Não podemos deixar de levar em consideração que era já final do dia (o embate deu-se cerca das 20h00), altura em que, por apelo às regras do normal acontecer, o cansaço é mais sensível.
O Sinistrado, à data, tinha já 71 anos de idade, sendo do conhecimento comum que, com o avançar da idade, as capacidades de concentração e de resistência vão diminuindo.
Por outro lado, cumpre levar em ponderação que as vias, no local, se cruzam, não sendo fora do comum que um condutor se foque no horizonte da estrada e, por distracção, continue a marcha sem atender a uma obrigação de paragem.
Tudo ponderado, somos a concluir que a factualidade apurada é insuficiente para qualificar a conduta do Sinistrado como temerária em alto e relevante grau, o resultado de um acto verdadeiramente inútil, despropositado e indesculpável, que contraria e mesmo desafia as mais elementares regras de cuidado.
Mas ainda que assim não fosse, a Ré tinha, acrescidamente, por consubstanciar facto impeditivo do direito invocado pelos Autores, de provar a exclusividade da culpa causal por banda do condutor (nº 2 do art. 342º do Código Civil), isto é, que para a produção do sinistro era de afastar, com segurança, qualquer culpa de terceiro interveniente no acidente.[16]
E também aqui não fez a necessária prova.
É que, desde logo, o condutor do veículo HQ seguia a pelo menos 80 km/h numa estrada em que o limite máximo de velocidade era de 60km/h, violando, ele próprio, regras estradais.

▶ Exercício curto 1
Diga se cada afirmação está de acordo com o texto sobre o acidente, respondendo sim ou não e citando as palavras do texto que o decidem: (a) o embate ocorreu por volta das 20h00; (b) o Sinistrado tinha 65 anos à data; (c) o condutor do veículo HQ circulava abaixo do limite de velocidade.
▶ Exercício curto 2
Retome o texto sobre o acidente a partir da última frase apresentada e escreva a continuação em duas ou três frases.
As linhas não têm qualquer papel neste exercício.

▶ Extrato de dados

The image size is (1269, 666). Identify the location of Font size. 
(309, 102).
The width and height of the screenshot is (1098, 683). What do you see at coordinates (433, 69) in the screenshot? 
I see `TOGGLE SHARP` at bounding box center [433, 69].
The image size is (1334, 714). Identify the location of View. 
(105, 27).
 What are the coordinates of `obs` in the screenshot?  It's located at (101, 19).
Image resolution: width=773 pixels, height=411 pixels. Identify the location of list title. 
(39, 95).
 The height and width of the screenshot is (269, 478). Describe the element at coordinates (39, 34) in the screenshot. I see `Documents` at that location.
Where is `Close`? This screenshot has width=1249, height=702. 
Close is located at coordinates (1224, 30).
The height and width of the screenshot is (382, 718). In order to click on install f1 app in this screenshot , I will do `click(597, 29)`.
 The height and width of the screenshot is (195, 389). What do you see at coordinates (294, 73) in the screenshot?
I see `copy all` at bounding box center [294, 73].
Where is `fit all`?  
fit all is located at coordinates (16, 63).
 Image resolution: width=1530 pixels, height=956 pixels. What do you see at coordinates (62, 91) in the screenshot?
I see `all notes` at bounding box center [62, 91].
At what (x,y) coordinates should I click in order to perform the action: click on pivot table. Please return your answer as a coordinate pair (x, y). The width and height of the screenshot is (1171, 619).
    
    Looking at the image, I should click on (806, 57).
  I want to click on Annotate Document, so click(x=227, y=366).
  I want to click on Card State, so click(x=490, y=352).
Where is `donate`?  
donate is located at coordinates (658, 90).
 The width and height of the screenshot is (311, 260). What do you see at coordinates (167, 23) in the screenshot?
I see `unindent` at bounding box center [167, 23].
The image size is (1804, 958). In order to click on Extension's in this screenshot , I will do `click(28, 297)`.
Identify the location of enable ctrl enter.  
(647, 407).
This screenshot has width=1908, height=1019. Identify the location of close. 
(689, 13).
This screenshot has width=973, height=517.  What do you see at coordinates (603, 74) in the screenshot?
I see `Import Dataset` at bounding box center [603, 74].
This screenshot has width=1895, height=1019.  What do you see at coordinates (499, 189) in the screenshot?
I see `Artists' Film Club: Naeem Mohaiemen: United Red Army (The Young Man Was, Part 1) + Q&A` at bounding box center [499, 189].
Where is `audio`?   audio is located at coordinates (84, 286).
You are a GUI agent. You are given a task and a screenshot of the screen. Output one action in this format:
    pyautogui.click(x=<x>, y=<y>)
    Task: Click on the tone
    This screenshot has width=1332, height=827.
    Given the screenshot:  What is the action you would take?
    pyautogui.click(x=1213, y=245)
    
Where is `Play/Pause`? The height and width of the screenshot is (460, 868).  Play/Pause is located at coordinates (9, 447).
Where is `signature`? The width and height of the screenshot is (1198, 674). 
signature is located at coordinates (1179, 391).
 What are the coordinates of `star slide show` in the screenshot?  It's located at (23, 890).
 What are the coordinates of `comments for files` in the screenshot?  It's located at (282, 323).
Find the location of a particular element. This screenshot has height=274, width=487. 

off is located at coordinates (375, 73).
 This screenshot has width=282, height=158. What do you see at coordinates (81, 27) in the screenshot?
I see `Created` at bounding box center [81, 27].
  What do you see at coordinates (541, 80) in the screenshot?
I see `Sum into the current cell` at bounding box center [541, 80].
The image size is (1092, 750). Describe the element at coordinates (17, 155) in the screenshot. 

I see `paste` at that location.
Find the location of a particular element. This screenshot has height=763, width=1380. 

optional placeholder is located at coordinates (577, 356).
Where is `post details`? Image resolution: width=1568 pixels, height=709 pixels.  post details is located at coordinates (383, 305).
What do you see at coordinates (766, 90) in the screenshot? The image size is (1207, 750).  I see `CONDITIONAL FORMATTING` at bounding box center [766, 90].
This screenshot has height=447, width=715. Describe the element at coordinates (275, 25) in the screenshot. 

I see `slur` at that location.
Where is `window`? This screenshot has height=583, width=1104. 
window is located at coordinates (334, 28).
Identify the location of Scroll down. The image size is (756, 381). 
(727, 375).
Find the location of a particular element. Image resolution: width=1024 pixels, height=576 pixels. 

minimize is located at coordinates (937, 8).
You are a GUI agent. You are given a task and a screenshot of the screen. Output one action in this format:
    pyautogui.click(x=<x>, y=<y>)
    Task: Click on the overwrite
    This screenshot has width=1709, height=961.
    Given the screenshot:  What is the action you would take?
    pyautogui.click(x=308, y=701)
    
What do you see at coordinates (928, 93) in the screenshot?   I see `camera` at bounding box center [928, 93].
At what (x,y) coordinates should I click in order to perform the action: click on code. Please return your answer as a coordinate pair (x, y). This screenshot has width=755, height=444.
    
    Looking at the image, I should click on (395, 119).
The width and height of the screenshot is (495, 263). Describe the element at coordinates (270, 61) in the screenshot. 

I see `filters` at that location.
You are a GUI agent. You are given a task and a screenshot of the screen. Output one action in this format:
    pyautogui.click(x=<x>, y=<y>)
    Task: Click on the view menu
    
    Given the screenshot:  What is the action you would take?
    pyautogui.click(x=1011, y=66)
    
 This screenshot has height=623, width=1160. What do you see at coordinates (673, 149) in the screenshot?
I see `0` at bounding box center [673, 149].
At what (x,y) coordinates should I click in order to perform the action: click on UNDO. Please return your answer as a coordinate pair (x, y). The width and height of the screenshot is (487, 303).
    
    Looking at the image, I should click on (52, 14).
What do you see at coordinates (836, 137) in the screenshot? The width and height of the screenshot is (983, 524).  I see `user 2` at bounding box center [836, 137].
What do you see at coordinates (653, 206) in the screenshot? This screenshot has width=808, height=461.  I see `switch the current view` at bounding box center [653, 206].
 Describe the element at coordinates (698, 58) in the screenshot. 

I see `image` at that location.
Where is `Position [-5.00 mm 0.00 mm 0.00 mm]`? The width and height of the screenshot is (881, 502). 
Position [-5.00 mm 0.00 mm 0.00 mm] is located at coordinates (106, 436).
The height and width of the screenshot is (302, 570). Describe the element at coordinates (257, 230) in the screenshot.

▶ Resposta do exercício 1
(a) Sim: "o embate deu-se cerca das 20h00".
(b) Não: "tinha já 71 anos de idade".
(c) Não: "seguia a pelo menos 80 km/h numa estrada em que o limite máximo de velocidade era de 60km/h".

▶ Resposta do exercício 2
O art. 28º do Código da Estrada, nos seus n.os 1, 2 e 5 dispõe que “sempre que a intensidade do trânsito ou as características das vias o aconselhem podem ser fixados, para vigorar em certas vias, troços de via ou períodos:
a) Limites mínimos de velocidade instantânea;
b) Limites máximos de velocidade instantânea inferiores ou superiores aos estabelecidos no n.º 1 do artigo anterior.
2 - Os limites referidos no número anterior devem ser sinalizados ou, se temporários e não sendo possível a sinalização, divulgados pelos meios de comunicação social, afixação de painéis de informação ou outro meio adequado.
(…)
5 - É aplicável às infrações aos limites máximos estabelecidos nos termos deste artigo o disposto nos n.os 2 e 4 do artigo anterior”.
Acresce que, por força da al. h) do nº 1 do art. 25º do Código da Estrada, “sem prejuízo dos limites máximos de velocidade fixados, o condutor deve moderar especialmente a velocidade:
(…)
h) Nas curvas, cruzamentos, entroncamentos, rotundas, lombas e outros locais de visibilidade reduzida”.
Importa ainda levar em consideração que, nos termos do nº 2 do art. 29º do Código da Estrada, “o condutor com prioridade de passagem deve observar as cautelas necessárias à segurança do trânsito”.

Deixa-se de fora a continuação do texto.